### STUDY TEXT
|---|

As we begin the new year, many are closely watching federal healthcare policy, which seems to shift daily, as well as adjusting to changes in our own insurance coverage that may have come with a new plan year. As we watch and anticipate how these changes may affect us on a personal level, we also look at how trends in the broader healthcare conversation will impact the O&P profession, such as those that affect essential health benefits that had been a key driver in ensuring O&P coverage within the private health insurance market. Although the shifting landscape understandably is causing some anxiety, in this issue we look at ways in which O&P practitioners and business owners can navigate the uncertainties by controlling documentation, informing themselves about changes that are impacting other healthcare professions to understand possible implications for O&P, and finding ways to influence future policy developments.
Third-party reimbursement policies, whether from the Centers for Medicare & Medicaid Services (CMS) or private insurance companies, are out of practitioners’ control. However, as our experts point out in “Hitting the Mark With Documentation When Healthcare Policy Is a Moving Target,” O&P practitioners can ensure that they provide thorough, evidence-based documentation that gives them the best chance of getting claims paid, despite tighter guidelines for O&P care. In addition, the experts encourage practitioners to work with and educate physicians about the notes they need to have in patients’ records to ensure optimal O&P outcomes for their patients.

|---|

### TASK PROMPT
Answer these questions about the O&P healthcare policy text:
(a) What does the text say had been a key driver in ensuring O&P coverage within the private health insurance market?
(b) What is the title of the piece in which experts discuss documentation?
(c) Whom do the experts encourage practitioners to work with and educate about the notes needed in patients' records?
The lines here come from a different source than the text above.

### DATA PROVIDED
|---|

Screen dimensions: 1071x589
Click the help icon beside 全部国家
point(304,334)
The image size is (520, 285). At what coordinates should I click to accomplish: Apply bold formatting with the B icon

|---|

### SOLUTION TO THE PROBLEM
(a) Essential health benefits
(b) "Hitting the Mark With Documentation When Healthcare Policy Is a Moving Target"
(c) Physicians